For multi-objective learning, the direction-aware penalty $\lambda\langle g_0, d\rangle$ produces a soft neighborhood constraint around a user-specified preference direction, interpolating between pure multi-gradient descent (MGDA) and gradient descent on a reference linear combination. The descent is 'aware' of directional task preferences and conflict, avoiding degenerate compromise solutions (Xiao et al., 2023).

4. Aggregation and Integration into Training Objectives

Both image fusion and multi-objective frameworks incorporate the direction-aware objective as one component of a composite loss:

• In image fusion, $\mathcal{L}_{\mathrm{GMADL}}$ is combined with intensity reconstruction ($\mathcal{L}_{\mathrm{int}}$; typically $L_1$ on the fused image versus the per-pixel maximum of the visible and IR channels) and a structural similarity term ($\mathcal{L}_{\mathrm{SSIM}}$). The final training objective is

$$\mathcal{L}_{\mathrm{total}} = \lambda_{\mathrm{SSIM}}\mathcal{L}_{\mathrm{SSIM}} + \lambda_{\mathrm{int}}\mathcal{L}_{\mathrm{int}} + \lambda_{\mathrm{grad}}\mathcal{L}_{\mathrm{GMADL}}$$

with, for example, $$\lambda_{\mathrm{SSIM}}:\lambda_{\mathrm{int}}:\lambda_{\mathrm{grad}}=1.5:7:1.5$$ in ReCoNet-based experiments (Yang et al., 15 Oct 2025).

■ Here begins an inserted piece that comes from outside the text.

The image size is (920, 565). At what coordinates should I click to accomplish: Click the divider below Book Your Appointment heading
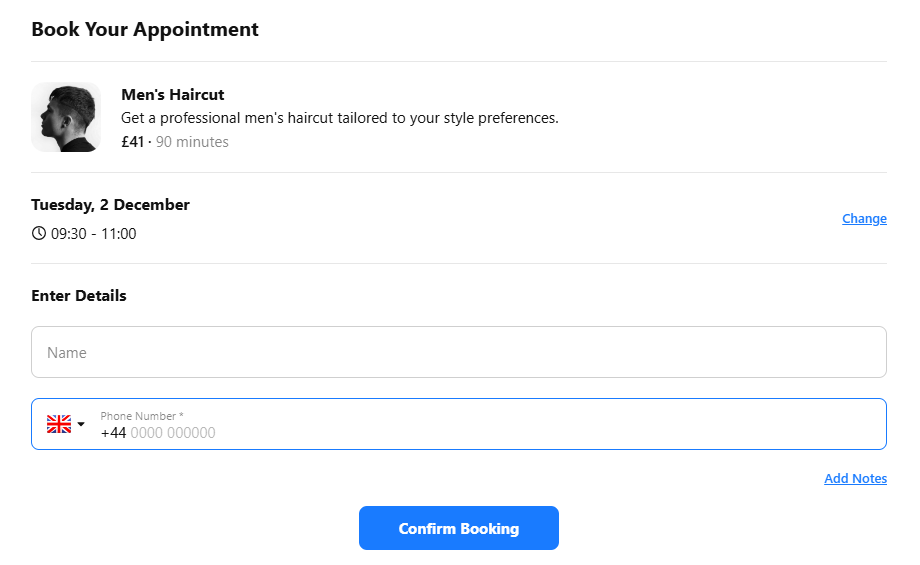coord(459,61)
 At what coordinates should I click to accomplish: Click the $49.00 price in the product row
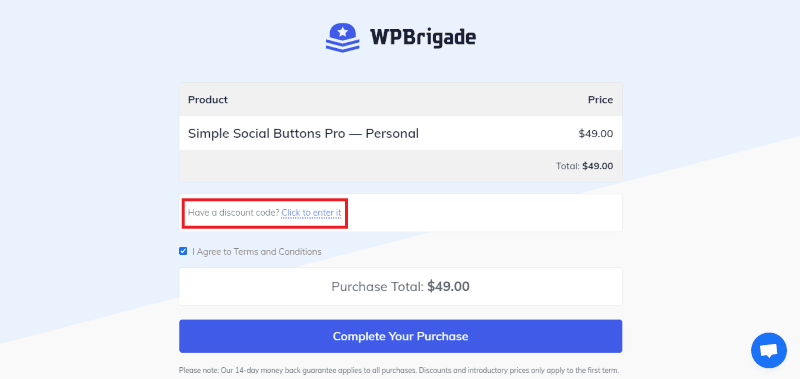coord(596,134)
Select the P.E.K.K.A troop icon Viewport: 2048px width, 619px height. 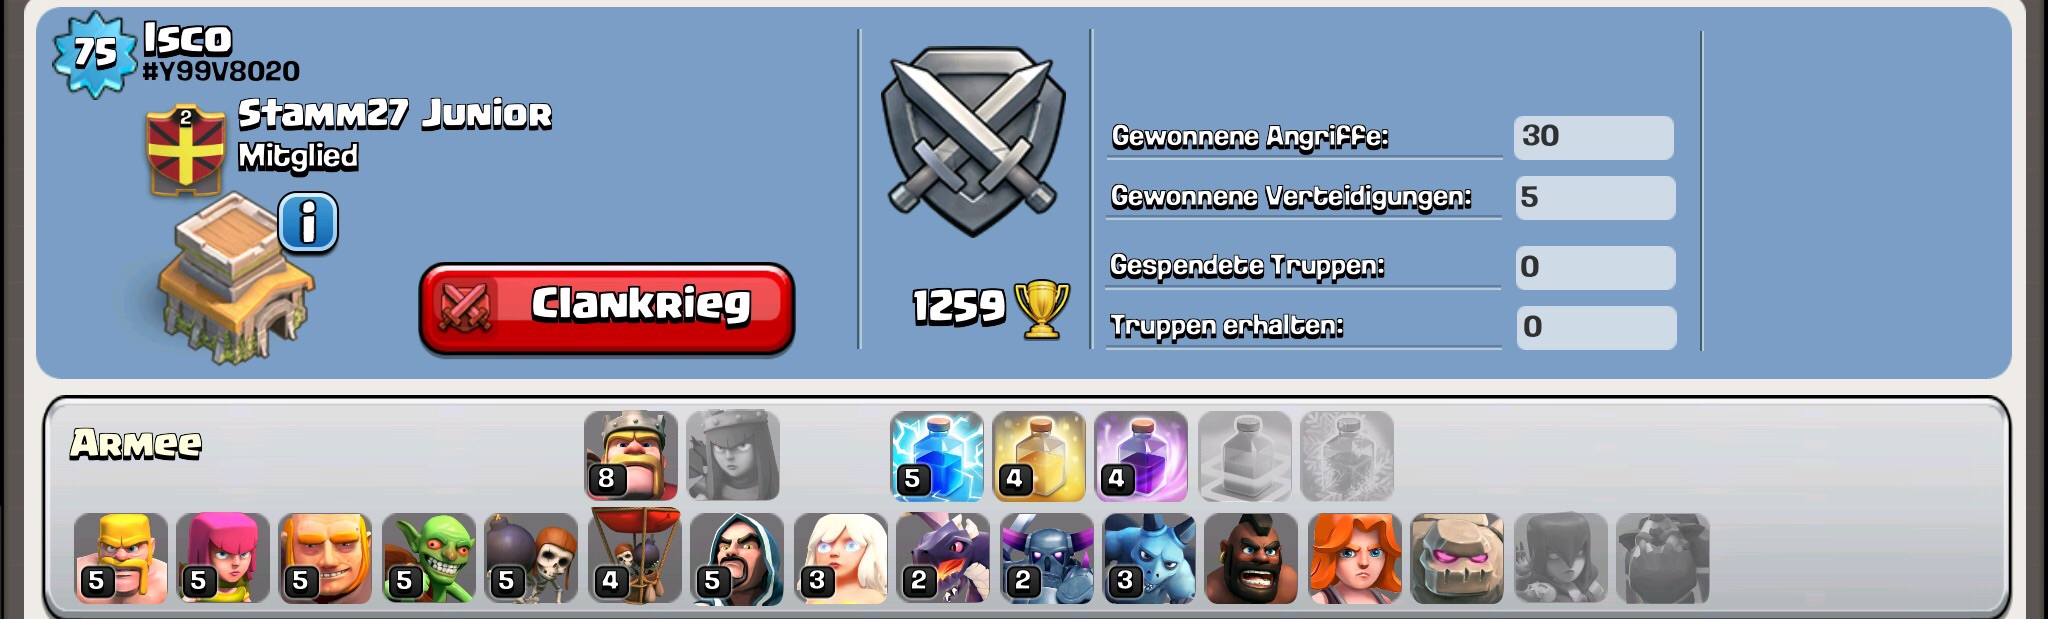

• In direction-aware multi-objective learning, the soft penalty produces an SGD-friendly, smooth landscape, and the formulation recovers classical MGDA at $\lambda=0$ and linear-combination descent as $\lambda\to\infty$ (Xiao et al., 2023).

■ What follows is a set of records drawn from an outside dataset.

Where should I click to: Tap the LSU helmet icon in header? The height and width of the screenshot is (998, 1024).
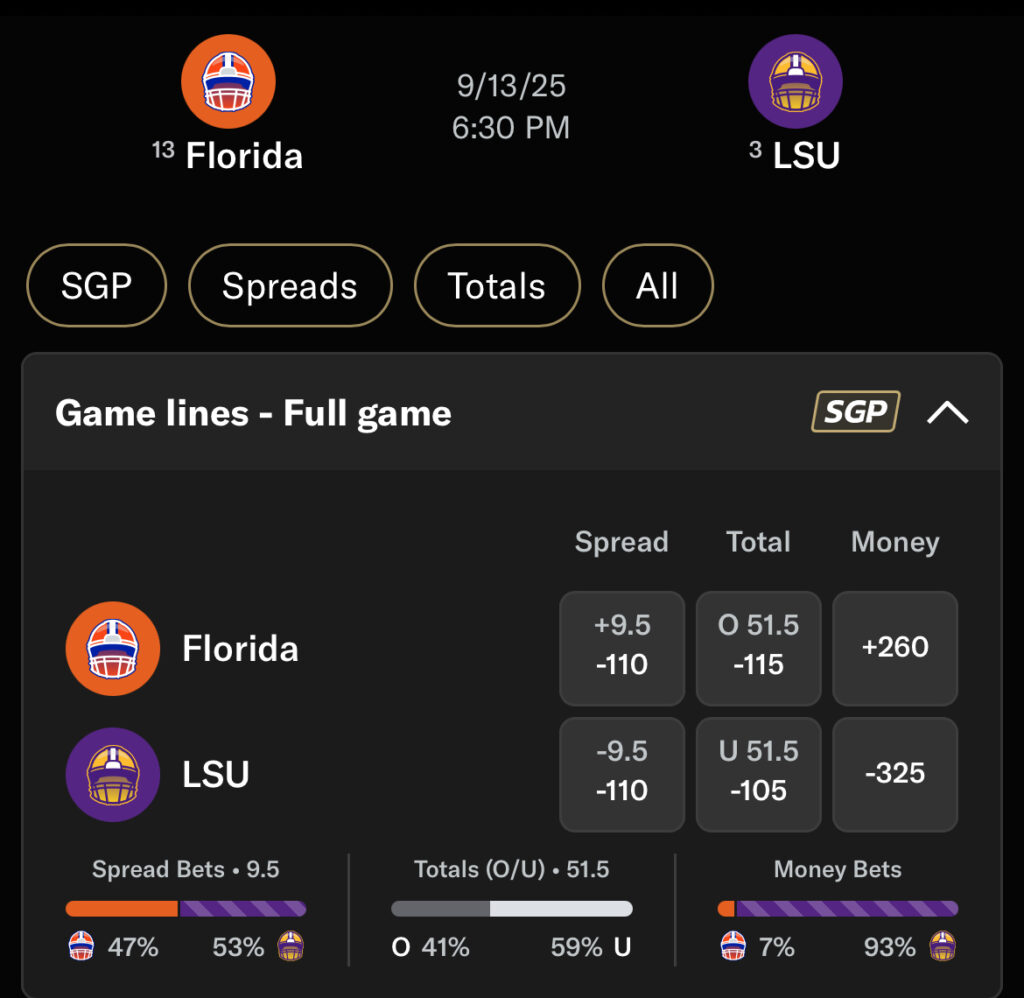pyautogui.click(x=795, y=82)
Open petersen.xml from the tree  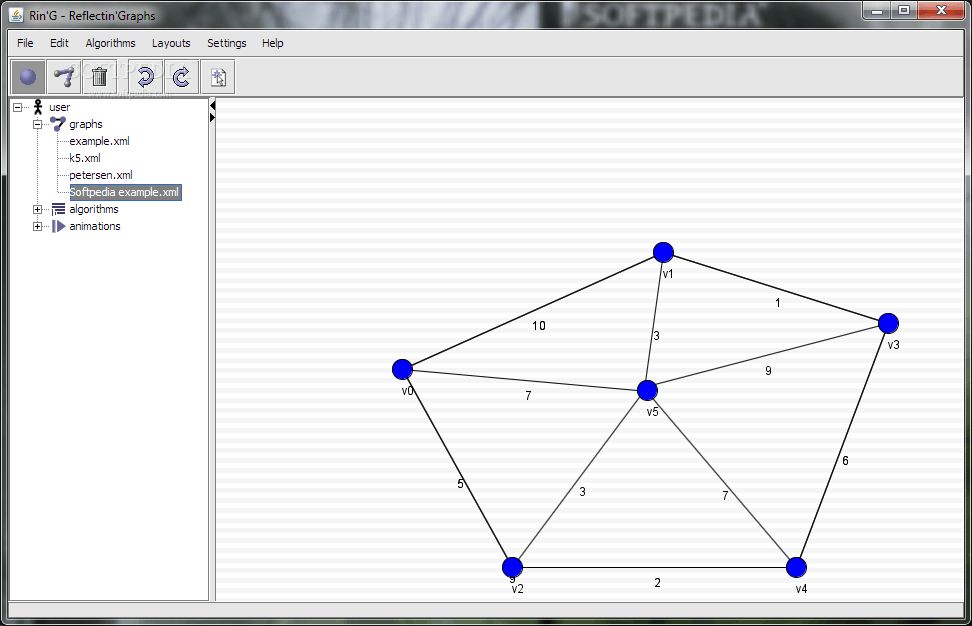pyautogui.click(x=100, y=175)
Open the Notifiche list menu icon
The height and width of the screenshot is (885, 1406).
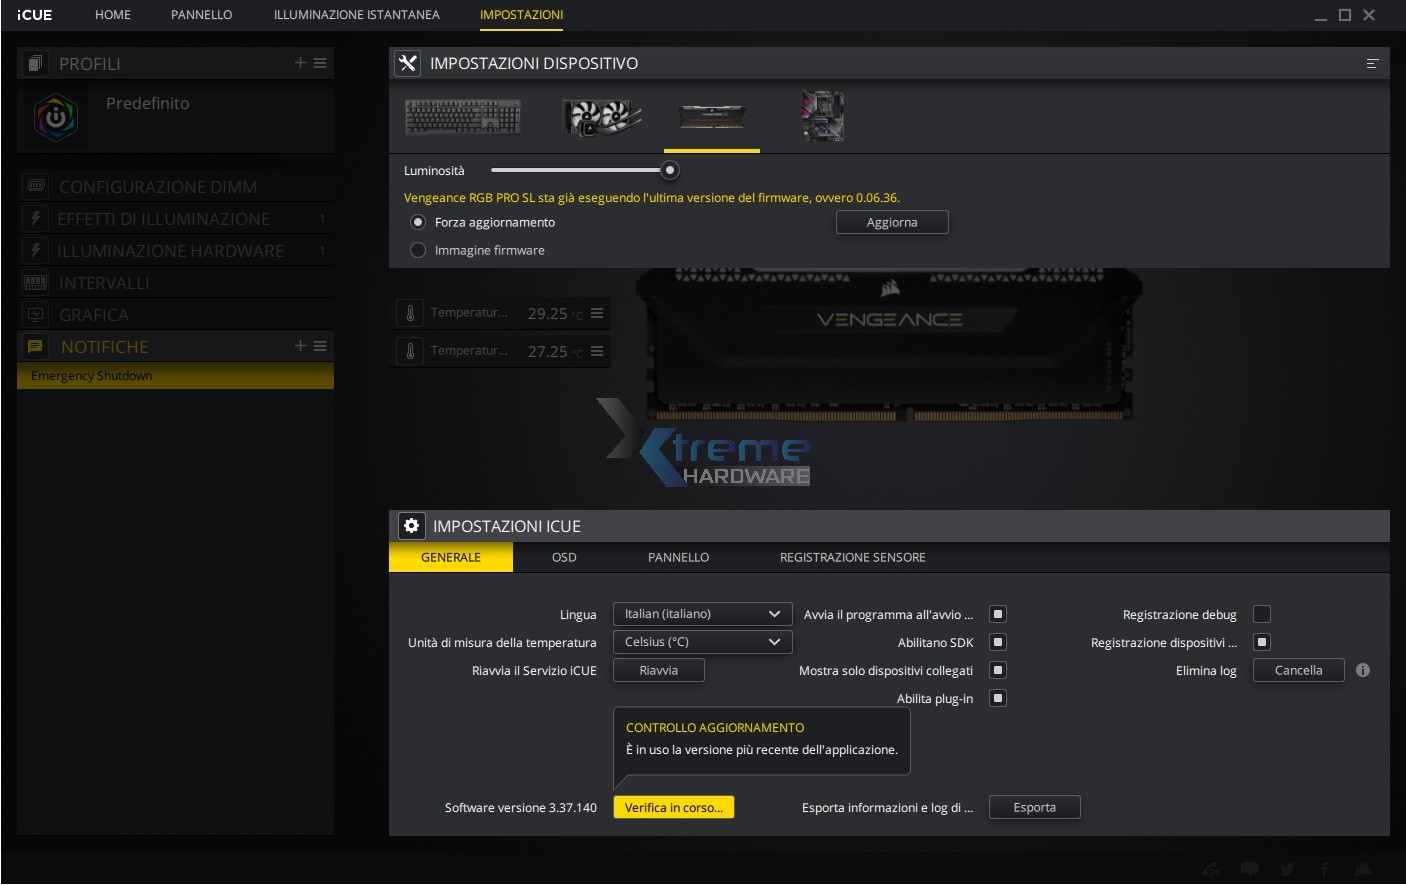(x=321, y=346)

5. Advantages over Traditional Magnitude-Based and Conflict-Averse Approaches

Direction-aware objectives offer several distinct benefits:

• Edge and texture fidelity: By directly supervising vector gradients and their signs, fused images exhibit sharper, better-aligned edges and richer texture transmission than those produced using magnitude-only losses (Yang et al., 15 Oct 2025).
• Semantic interpretability: Tasks and modalities with distinct directional information exert explicit influence, enabling finer-grained multi-objective optimization and image integration strategies.
• Smooth trade-off control: The regularization parameter $\lambda$ enables continuous interpolation between conflict-averse (worst-case decrease) and preference-aligned (average decrease) strategies, offering practical and theoretical flexibility (Xiao et al., 2023).
• Efficient implementation: Both the image fusion and MOO formulations admit computationally simple, scalable implementations. In MOO, the dual simplex reduction and soft constraint facilitate the use of unbiased stochastic gradient estimators.

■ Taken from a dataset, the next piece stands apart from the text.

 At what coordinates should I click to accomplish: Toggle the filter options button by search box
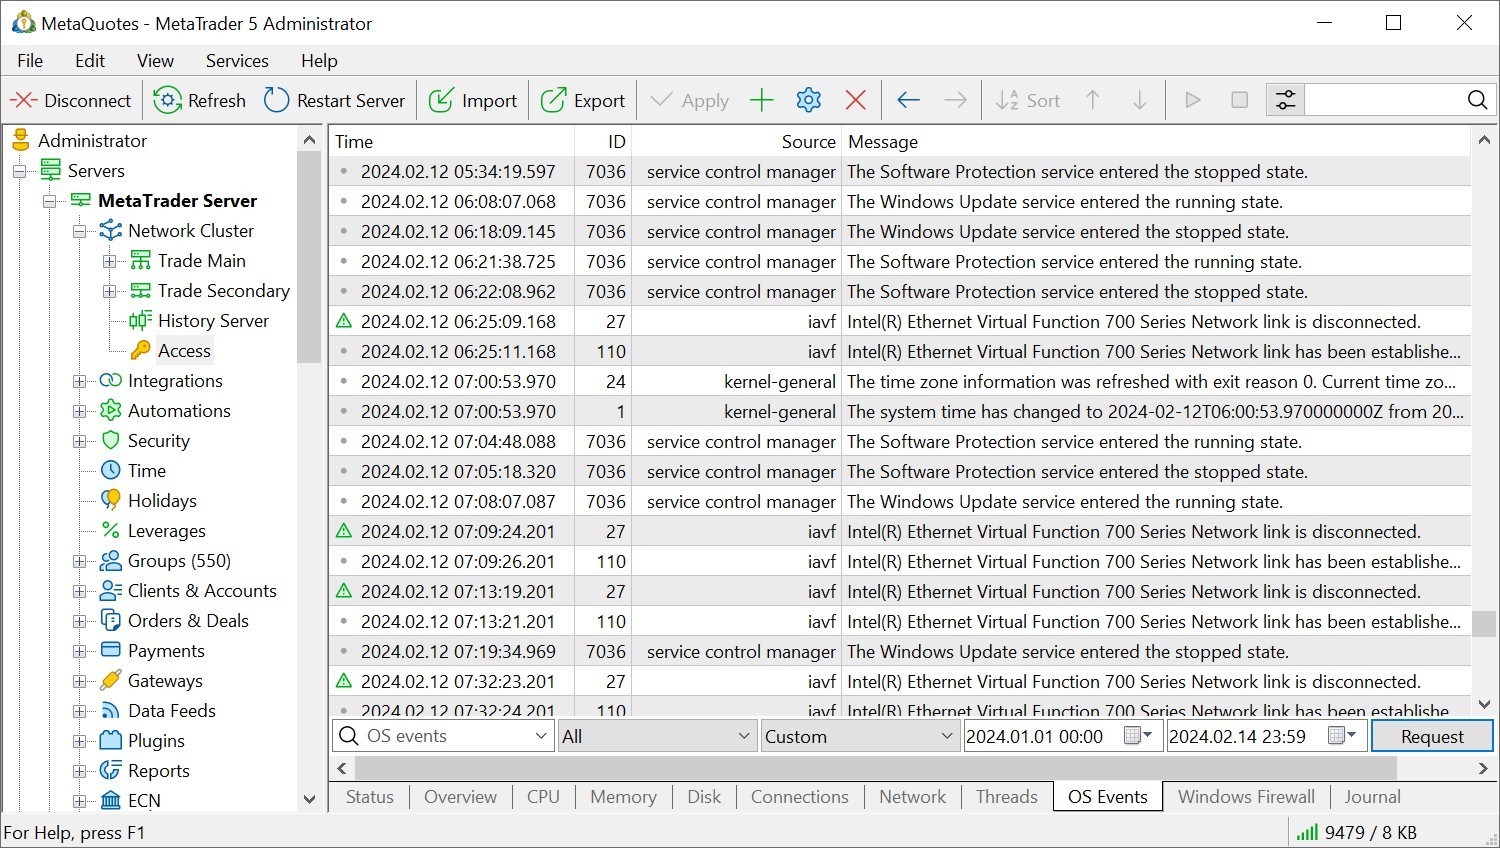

6. Empirical Results and Practical Impact

Empirical evaluation with public benchmarks and open-source models has demonstrated the effectiveness of the direction-aware GMADL objective in image fusion. Qualitatively, models trained with this loss produce fused images with superior structure, edge, and semantic detail compared to those trained under previous losses. These improvements are achieved without modifying underlying model architectures or training protocols (Yang et al., 15 Oct 2025).

In multi-objective settings, the direction-oriented formulation provably converges to Pareto stationary points for fixed $\lambda$ and yields convergence to single-objective optima as $\lambda$ increases. Comparative studies report improved performance and robustness in multi-task supervised learning and reinforcement learning (Xiao et al., 2023).

7. Relationship to Related Methodologies

Direction-aware GMADL builds upon and generalizes prior conflict-averse and multi-gradient approaches. It subsumes the MGDA multi-gradient direction for $\lambda=0$ and recovers gradient descent on reference objectives in the infinite-penalty limit. Compared with hard-constraint methods such as CAGrad, which enforce strict proximity to a mean direction, the soft regularization strategy in direction-aware objectives enables superior flexibility and tractable stochastic optimization. This suggests broad applicability across structured prediction, multi-modal integration, and multi-objective policy learning (Xiao et al., 2023).